Schweizerische Nationalbank

Schock nach Freigabe des Franken hält an

Die Erschütterungen nach der spektakulären Freigabe des Franken-Kurses halten an.

Banken und Fonds sollen große Verluste gemacht haben. Die Tourismusbranche in der Schweiz fürchtet um ihre Einnahmen. Die Zahl der Reservierungen aus Deutschland sei eingebrochen, sagte der Direktor des Schweizer Tourismusverbandes, Jürg Schmid, der Westschweizer Sonntagszeitung „Le Matin Dimanche“. Die Regierung versuchte zu besänftigen.
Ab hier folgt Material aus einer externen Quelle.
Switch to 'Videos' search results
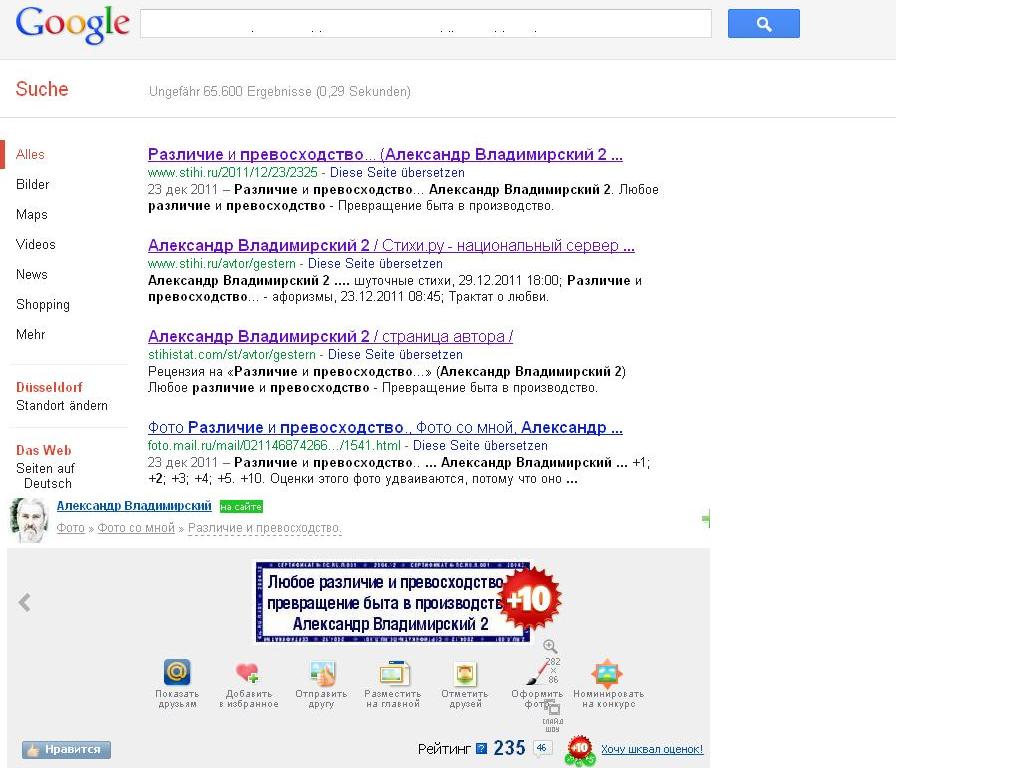 35,244
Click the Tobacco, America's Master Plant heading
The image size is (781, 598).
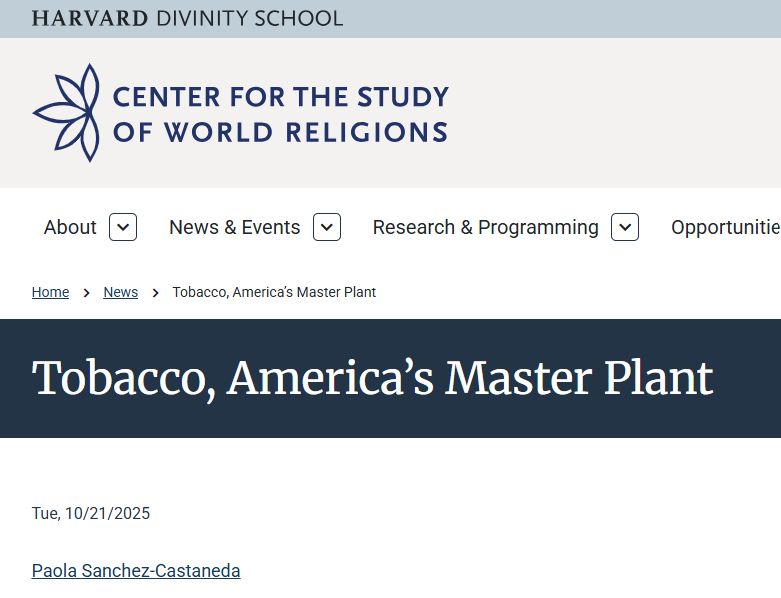tap(372, 378)
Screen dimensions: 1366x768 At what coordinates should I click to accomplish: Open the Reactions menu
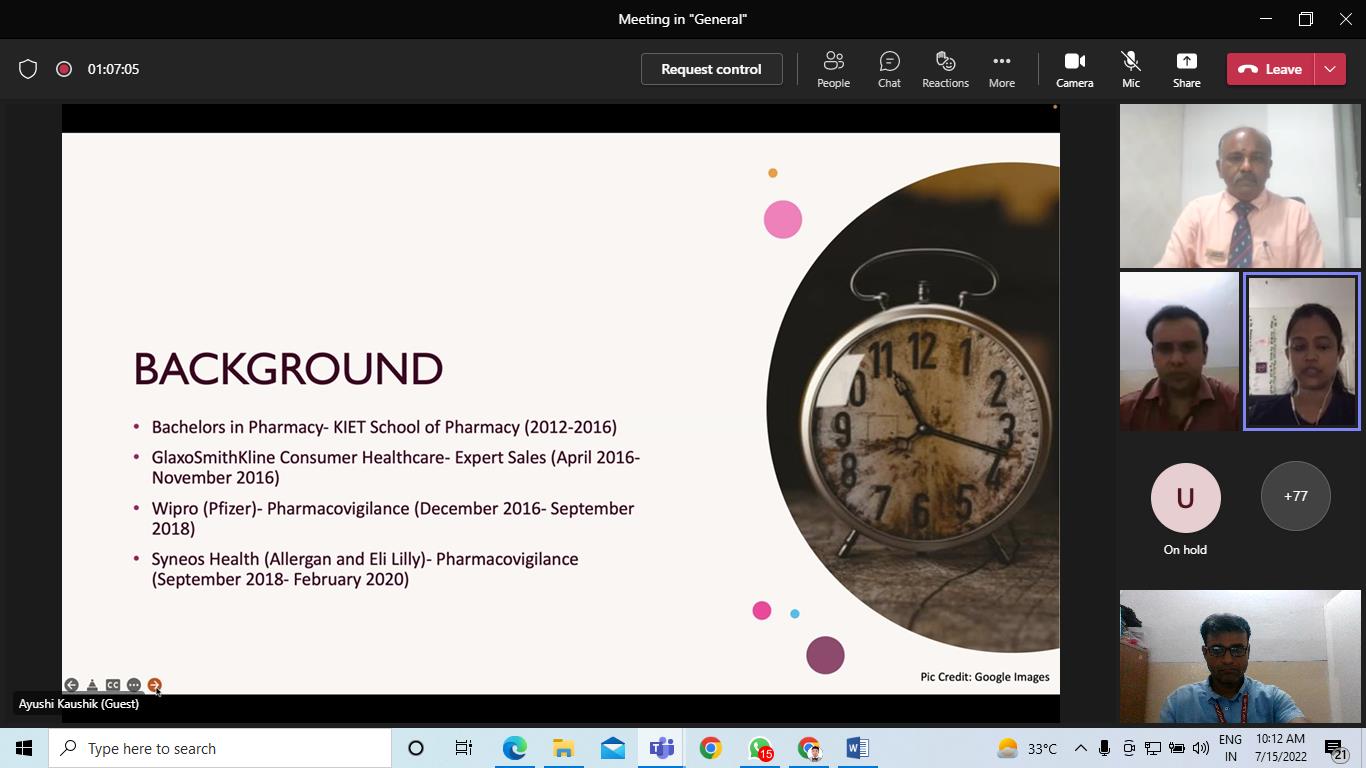click(x=945, y=69)
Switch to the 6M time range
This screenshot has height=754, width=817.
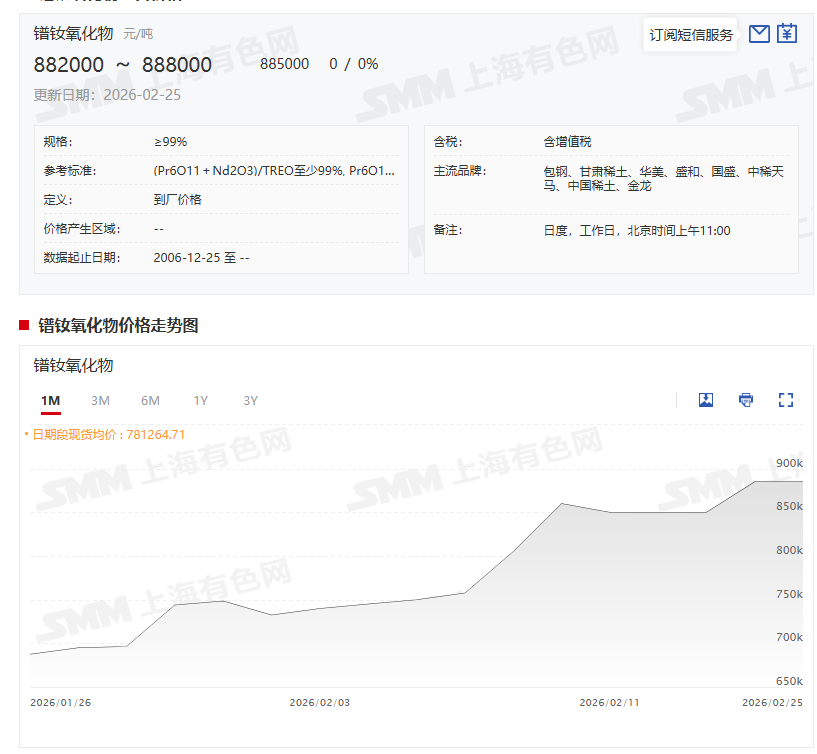pyautogui.click(x=150, y=401)
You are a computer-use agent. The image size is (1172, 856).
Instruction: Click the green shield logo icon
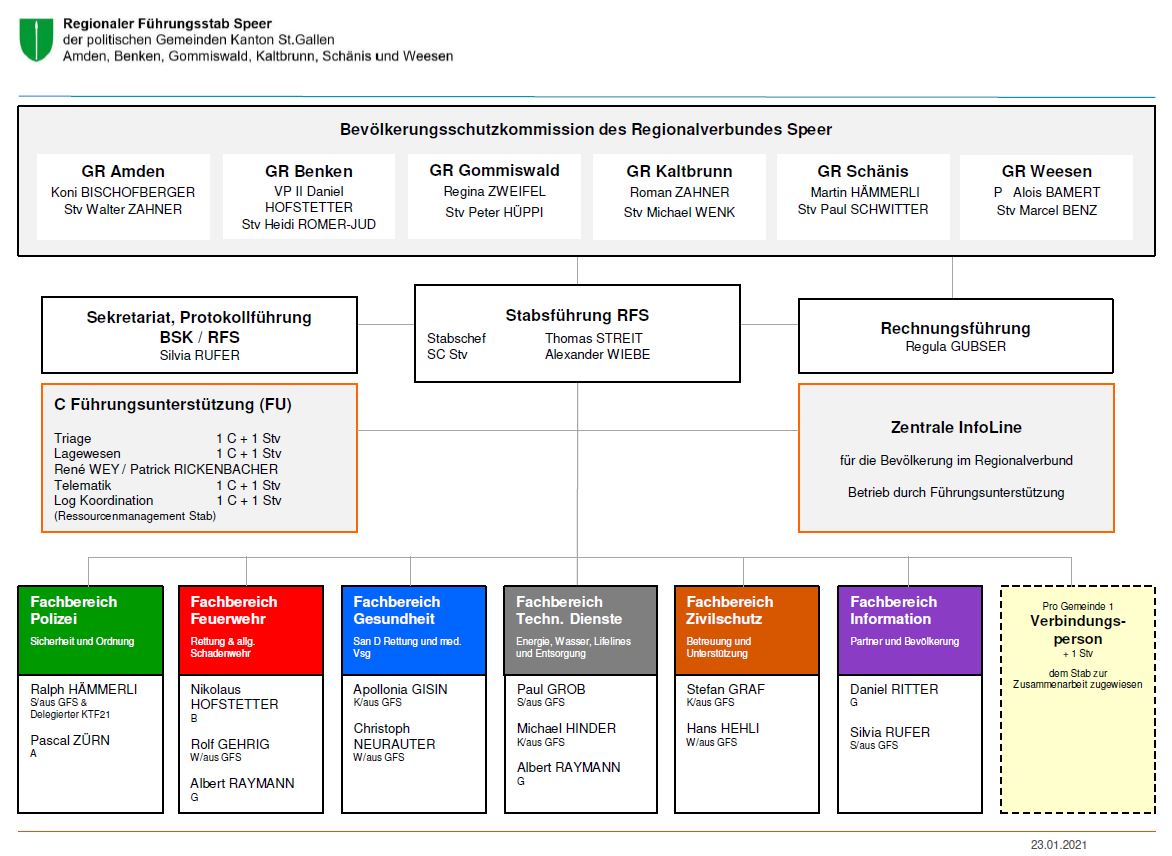click(x=36, y=39)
Denkbar seien etwa Steuerentlastungen für Unternehmen.

Die Schweizerische Nationalbank (SNB) hatte am Donnerstag ohne jede Vorwarnung die seit 2011 geltende Kopplung des Franken an den Euro aufgehoben. Die sah einen Mindestkurs von 1,20 Franken je Euro vor, der die heimische Währung künstlich verbilligen sollte. Vor allem die von Exporten abhängige Schweizer Wirtschaft sollte damit unterstützt werden. Doch auch andere Branchen profitierten von dem Mindestkurs. Nach dem Beschluss hat sich der Franken massiv verteuert.

„Die Telefone haben sofort aufgehört zu läuten und vor allem sind die Online-Reservationen ausgeblieben“, sagte Tourismus-Chef Schmidt. Die Ankündigung der Nationalbank habe bei den ausländischen Kunden Unsicherheit ausgelöst.

Finanzministerin Eveline Widmer-Schlumpf versuchte, die Sorgen zu dämpfen. Noch sei es zwar zu früh, um über Steuerentlastungen für Unternehmen zu sprechen. Diese seien jedoch denkbar. „Sollten wir in einem halben Jahr sehen, dass es weitere Maßnahmen braucht, wird man dann darüber diskutieren müssen“, sagte sie der „Sonntagszeitung“.

Die Schweizer Wirtschaft fürchtet durch den starken Franken enorme Einbußen bei den Exporten. Es müssten nun Löhne gesenkt und Arbeitszeiten erhöht werden, forderte der Direktor des schweizerischen Arbeitgeberverbandes, Roland Müller, in der „Sonntagszeitung“.